Oh good, Chevy Chase is BACK and in top form! No.
Chevy Chase is back and kinda funny? No.
De-aged Chevy Chase? Animated Chevy Chase? It’s Jon Hamm.
I have some friends who love love love Fletch (1985) and Fletch Lives (1989), which star Chevy Chase as the sarcastic and condescending journalist of many faces, begrudgingly rooting out corruption and winning over the ladies or whatever. For me, they’re okay comedies if nothing else is on. I feel about Chevy Chase like I feel about how people think Deadpool is funny: Chevy’s characters in most movies get to stand there on the screen and mock the other characters, often written as just reactionaries to Chevy’s stings whether they get them or not.
The character Fletch had appeared in a series of novels and recently was dusted off and recast as Jon Hamm. Hamm is of course the tall dark and handsome ad man Don Draper from the drama Mad Men who talked down to everyone and cheats on his wife (wives) while coming up for slogans for LIFE cereal. But Hamm is also a really funny actor, from the cameos I’ve seen of him in various tv shows and movies – I’m glad he doesn’t have to be stone faced handsome in other serious TV shows. So is Fletch a character or just a name for an actor to live out their real-life attitude on camera like how it feels like Chevy Chase does?
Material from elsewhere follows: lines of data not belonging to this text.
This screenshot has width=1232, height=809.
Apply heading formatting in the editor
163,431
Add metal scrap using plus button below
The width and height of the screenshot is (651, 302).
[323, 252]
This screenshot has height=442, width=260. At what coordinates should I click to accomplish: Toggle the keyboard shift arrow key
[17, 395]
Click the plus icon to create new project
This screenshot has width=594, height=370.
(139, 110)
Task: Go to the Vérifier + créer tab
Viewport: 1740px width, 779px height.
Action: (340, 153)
Here in Confess, Fletch!, Fletch finds himself as a suspect in a murder that he immediately doesn’t take seriously as he dials the non-emergency number instead of 911 after discovering the victim’s body in his rented home in Boston. I’ve had to call 911 after someone knocked down a tree in front of the store, even though the accident had long passed since discovering the felled tree. Them’s the rules, but Fletch has contempt for the rules and for anyone he feels is wasting his time. Fletch is on the trail of stolen art, owned by a rich Italian guy who we don’t see because he’s been kidnapped. Fletch had also started dating the rich Italian guy’s daughter.
There’s a lot of characters who have ins and outs with the apartment or with the trail of the stolen art, and investigating them becomes the kind of bits I described above but at least this time the actors get to really get into their ridiculous quirks instead of having a Chevy Chase-like presence mocking them for being less intelligent. It’s a light mystery, and there’s no way that Fletch can always be a step above everyone else like some kind of Tom Cruise Reacher presence. He’s a reporter, after all, not a detective, but you almost forget that until he calls up John Slatterly, also formerly of Mad Men, who in this movie happens to be a former editor from LA who happens to be in Boston too now? what? I think that’s the amazing coincidence. Anyway, some characters are just comic bits for Hamm to react to, some characters have ulterior motives that extends the mystery even if it starts to seem obvious, or at least gives these wild threads a reason to exist if not tie into each other.
So was it good? Yes. I laughed a lot, I didn’t feel that much danger that a mystery full of a false accusation of murder should bring its main character, like in Knives Out. Hamm’s Fletch, though somehow a step above the police as they try to follow him around town, wasn’t the infallible movie star whose ego got to carry the film. I don’t know of a bigger picture or deeper meaning in the story other than “man with contempt for rich people & authority solves crime with suspects full of weirdos” but it was a fun movie, recommended. I don’t know if it did well enough to allow for sequels, but I hope we get to see more of Hamm as Fletch.